Jan McDonald has been a fixture in the Los Alamos music scene. Whether conducting the Los Alamos High School band or performing with the Los Alamos Big Band, McDonald has shared his music with the community for a long time.

He will return to town, along with the Dalton Trio, at 7 p.m. Friday at Fuller Lodge for “An Evening of Jazz.”

The concert will feature jazz selections such as “Georgia on My Mind,” “Body and the Soul,” “Alone Together” and “Black Orpheus.”

Additionally, McDonald’s original compositions along with Bert Dalton’s original work will be performed.

In addition to the concert, the trio and McDonald are collaborating on an album, titled “Sweet.” The album should be completed in the spring.

McDonald said he has worked with the trio for several years. He enjoys playing with the trio because “mostly (it’s) just a rare opportunity to play with a great trio. It’s just a joy and a delight for me to do that and bring it to the public.”

He explained he met the Dalton trio, which is made up of Dalton, piano; Milo Jaramillo, base; and John Bartlit, drums; through the musician network in Santa Fe.

Plus, McDonald said he knew Dalton through performing in the National Dance Institute orchestra, which Dalton is the director.
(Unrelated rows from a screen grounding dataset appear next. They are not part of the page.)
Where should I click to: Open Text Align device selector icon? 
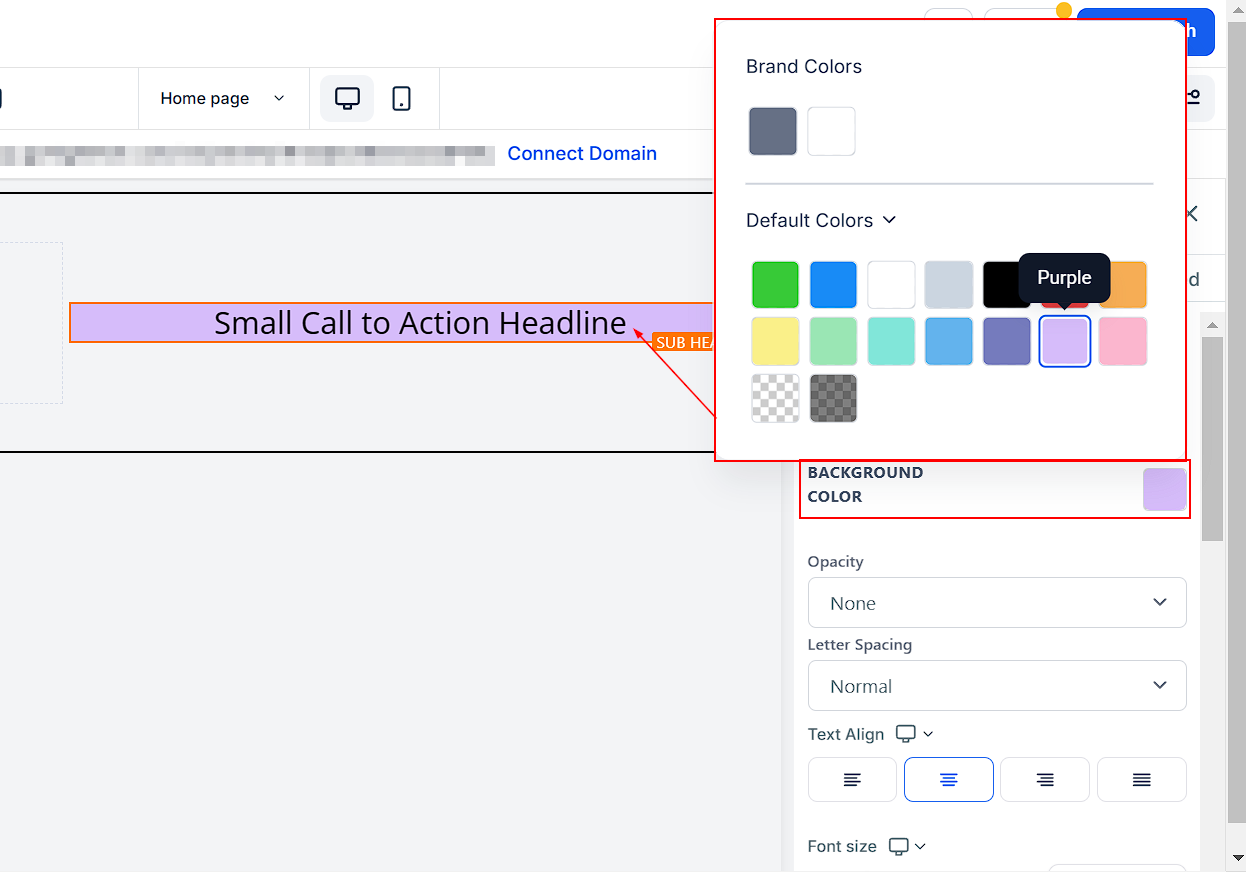914,734
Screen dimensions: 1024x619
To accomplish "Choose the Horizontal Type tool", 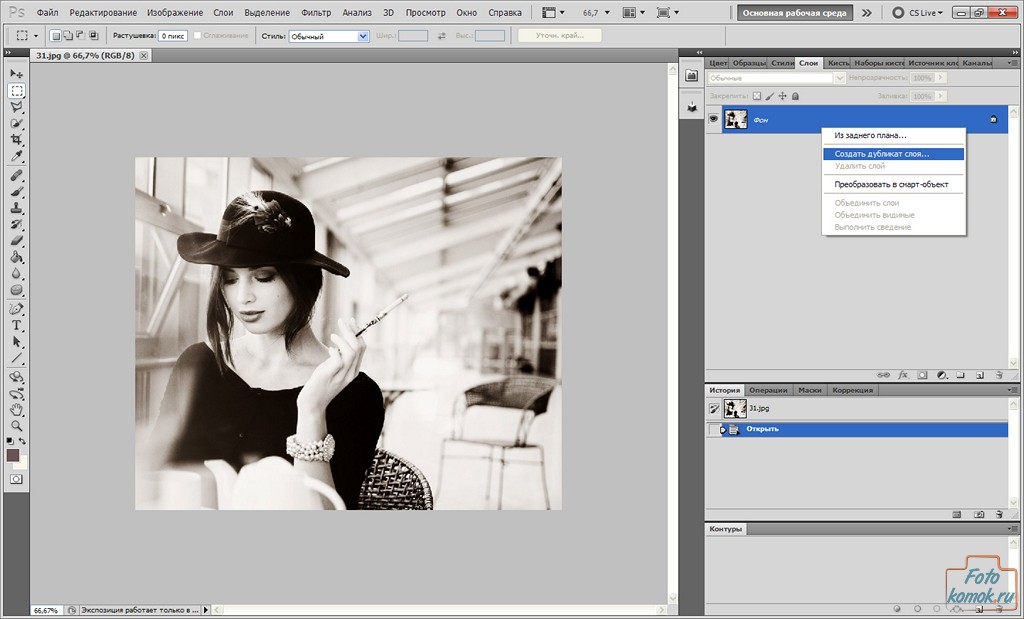I will tap(16, 325).
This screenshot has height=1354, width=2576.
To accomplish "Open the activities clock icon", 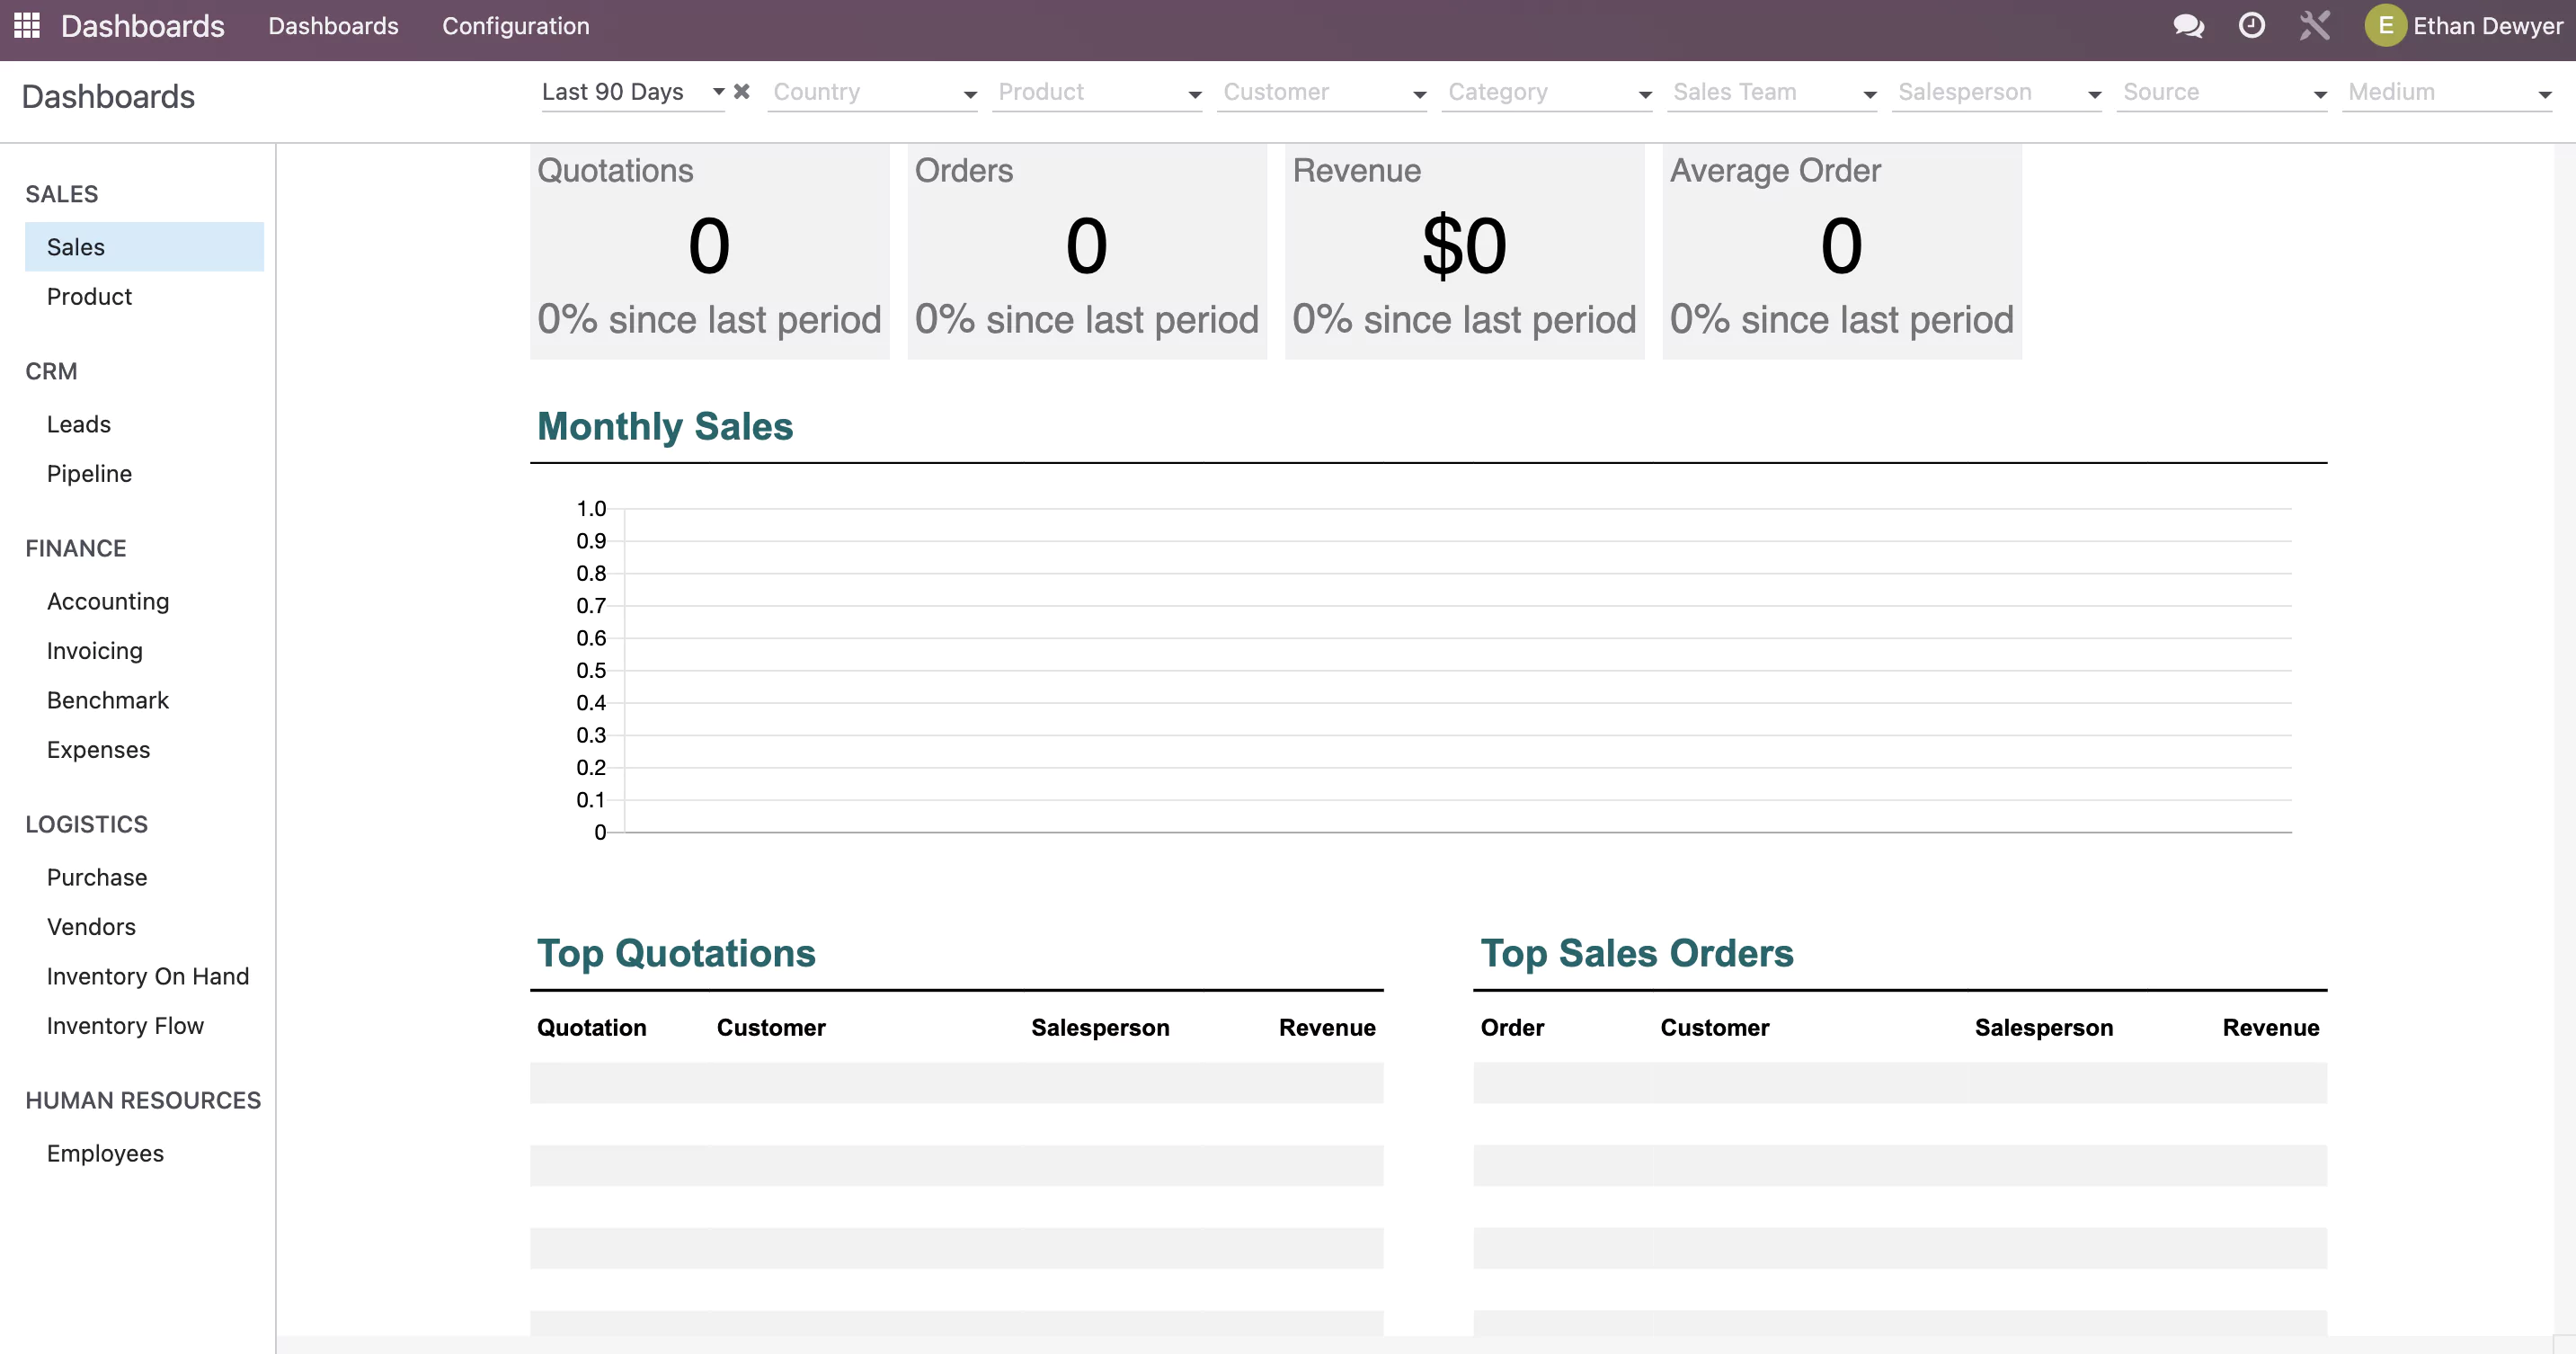I will pyautogui.click(x=2251, y=25).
McDonald, who plays the trumpet, has been involved in music since he was 10 years old.

Not only does he perform, but McDonald has past his knowledge in music to the younger generation.

He taught at Pueblo Junior High School and spent 27 years teaching at Los Alamos High School.

While McDonald impacted his students, they also influenced him. “A teacher will learn a lot from his students,” he said.

One of his students appears in the trio, Bartlit.

Additionally, McDonald continued his musical influence in Los Alamos as a member and co-founder of the Los Alamos Big Band. “I’ve been part of the Big Band since its inception,” he said.

McDonald also performs with the Santa Fe Symphony.

He is looking forward to performing once more in Los Alamos.

“Since I came in 1963, I’ve met hundreds of parents and friends,” McDonald said. “I get to see a lot of those parents and friends. That’s one of the joys.”

He is also eager for the opportunity to play jazz music. McDonald said he enjoys the creative process behind this type of music.

“It’s just a marvelous experience,” McDonald said. “It’s particularly marvelous when you’re playing with musicians that are your friends and musicians that are really top-notch.”

McDonald added jazz is one of America’s true art forms and the upcoming concert will “try to keep the legacy going.”

Admission costs $20 for the general public and $15 for seniors and students.

Tickets are available at Brownell’s Hallmark, Santa Fe Music and at the door.